Here are three key takeaways from the discussion.
1. Personalisation That Feels Right, Not Just Clever
For all the talk of hyper-personalisation, the consensus in the room was clear: the goal isn’t more, it’s better.
“Should you personalise? Yes. No. Maybe. Sometimes,” noted a senior CRM leader in the beauty industry. “We never personalised our brand messages, but when it came to product, we made sure to guide customers at the right time-like 30 days in, not before, because that’s how long skincare takes to show results.”
A marketing director in the travel sector echoed the value of combining “thin” data (quantitative performance metrics) with “thick” data (qualitative insight). She shared how she personally facilitates quarterly customer panels to speak directly with travellers across a range of topics: “The data is brilliant but what really matters is having the confidence to sit in front of your customers and listen, in person. That’s where you find what the numbers alone can’t tell you.”
One point raised was the danger of falling into the ‘rabbit hole’ of over-personalisation. Just because the technology says you can do everything, doesn’t mean you should. If you start promising what you can’t scale, the letdown for customers can be significant. The marketing director shared a striking example of this challenge: “I’m spending my evenings writing letters back to customers… at some stage, you can’t do that, and then the letdown for those individuals who think they’ve got that kind of friendship around is so significant.”
Takeaway? Smart personalisation isn’t about chasing complexity. It’s about recognising when, where and why it matters.
2. Real Loyalty Isn’t Bought, It’s Earned
Discounts might move the dial in the short term, but they rarely build meaningful loyalty. The most compelling stories shared at the event came from brands investing in recognition, not just reward.
In one example from the beauty sector, there was no formal points programme in place. Instead, loyalty was recognised through small, thoughtful gestures tied to meaningful behaviours like tenure or gifting. “If you’d been with us 10 years, you’d get a handwritten thank-you and a brand book. That was it. No discount. No CTA. Just thanks,” shared a senior CRM leader in the industry.
The discussion around transactional loyalty highlighted how discounts can sometimes backfire especially when loyal customers feel overlooked. As one brand leader put it: “We book with you every year. Why should we be penalised?”
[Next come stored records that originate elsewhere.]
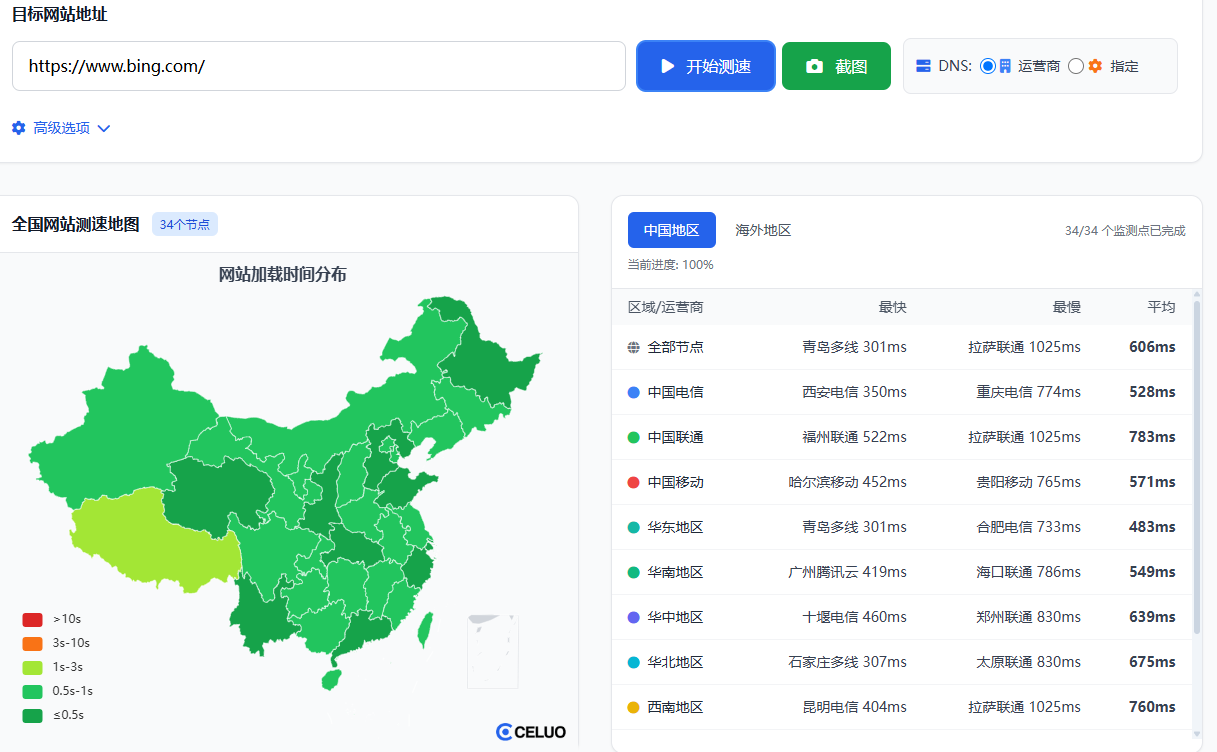Select the 运营商 DNS radio button
The image size is (1217, 752).
988,66
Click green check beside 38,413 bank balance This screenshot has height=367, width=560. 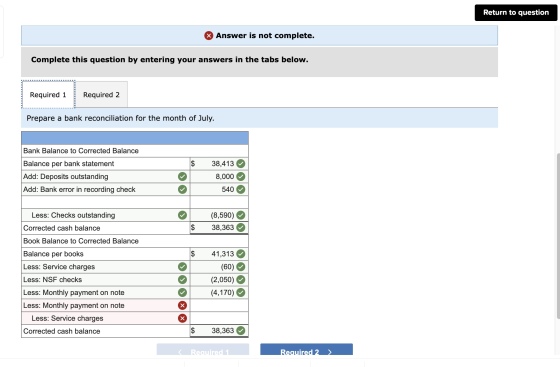(x=241, y=164)
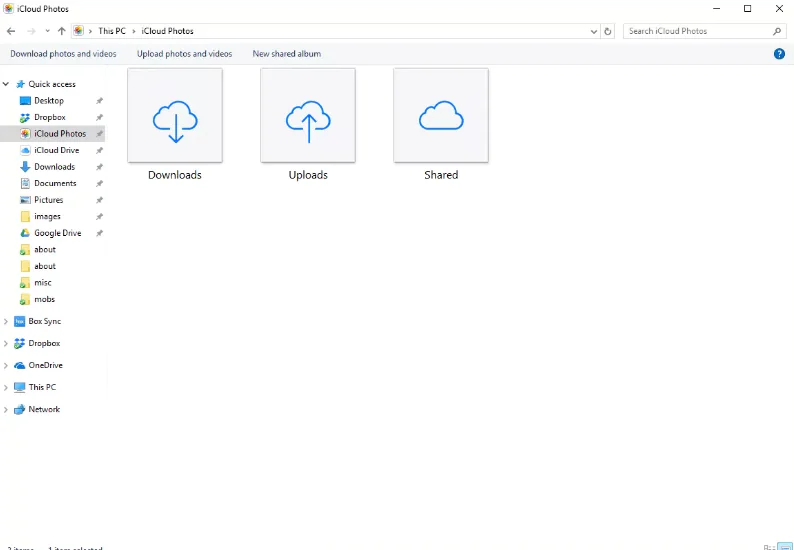Screen dimensions: 794x550
Task: Click Upload photos and videos
Action: [184, 54]
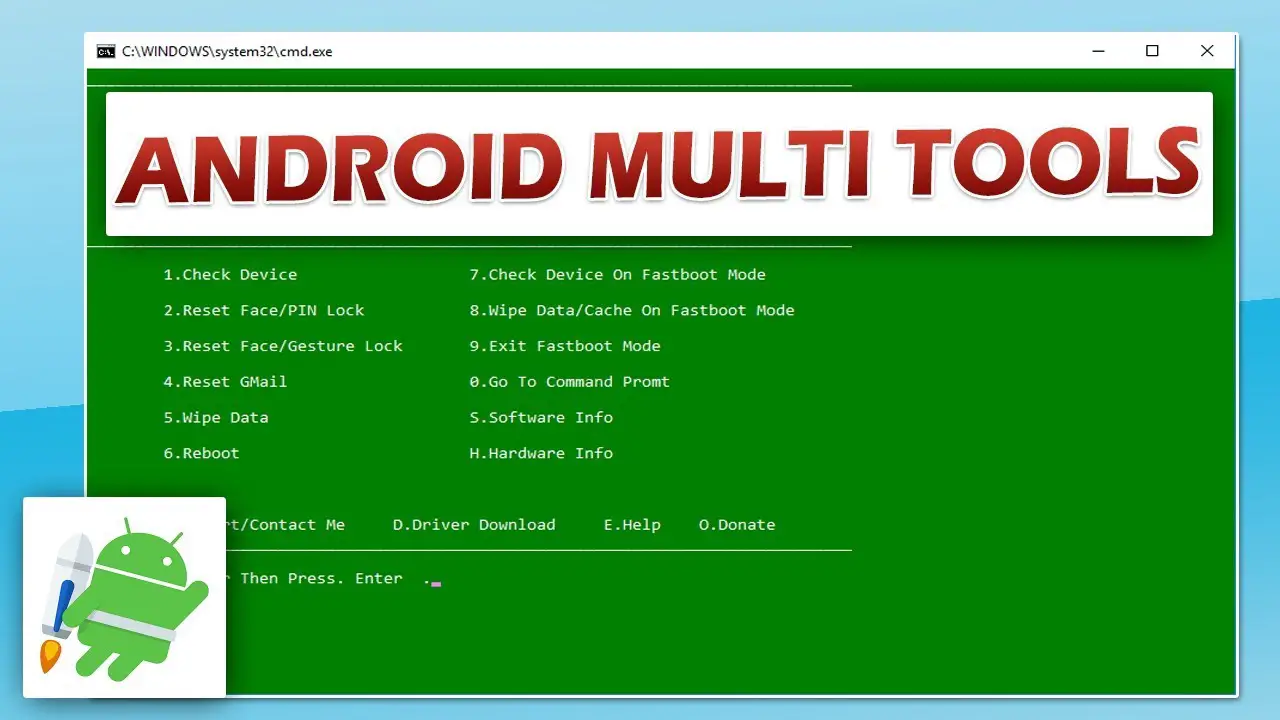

Loyalty is also about the long game. Several speakers pointed to subscription models (e.g., Moonpig, HelloFresh) and sustainability-led loyalty (e.g., brands that plant trees per purchase or manufacture only what’s been pre-ordered) as ways to deepen engagement without racing to the bottom on price.
The room agreed: points alone don’t equal loyalty. Recognition, relevance, and relationships do.
3. CRM’s Role Is Bigger Than Just Marketing
Navigating the tension between trading pressure and long-term customer value is a daily reality for CRM teams. And it’s not easy.
A senior commercial leader in multi-channel retail put it bluntly: “There’s a real temptation to fall into the cycle of discounting… but we need to get better at trading with the customer in mind.”
Another perspective, from a CRM expert in the global beauty space, highlighted how customer data can be used to improve timing and relevance, not just drive conversions: “We realised some customers finished a product in 15 days, others in 60. Instead of offering everyone 30% off after 30 days, we timed offers based on actual usage. It became about relevance, not just a discount mechanic.”
Others shared how they used CRM mechanics to gather data, not just activate it. Loyalty programmes weren’t just about driving return visits. They were about building the foundation to understand customers better, measure tenure, or influence in-store staff behaviour.
A marketing leader in the travel and experiences sector shared how they created stronger internal buy-in for CRM: “We paid retail staff a pound per email address collected because we knew it was worth 15 times that. And suddenly, everyone got why data mattered.”
The bigger lesson? CRM isn’t just a communications function. It’s a lever for shaping commercial thinking, channel strategy, and internal culture across the business.
Final Thoughts
What emerged in Leeds was a picture of CRM as a strategic discipline, one that’s less about martech stacks and more about making customer decisions clearer, faster, and better aligned to commercial outcomes.
CRM leaders don’t just deliver personalisation or loyalty. They bring focus, clarity, and momentum across the business.
And the best ones are helping their teams work smarter, not just louder.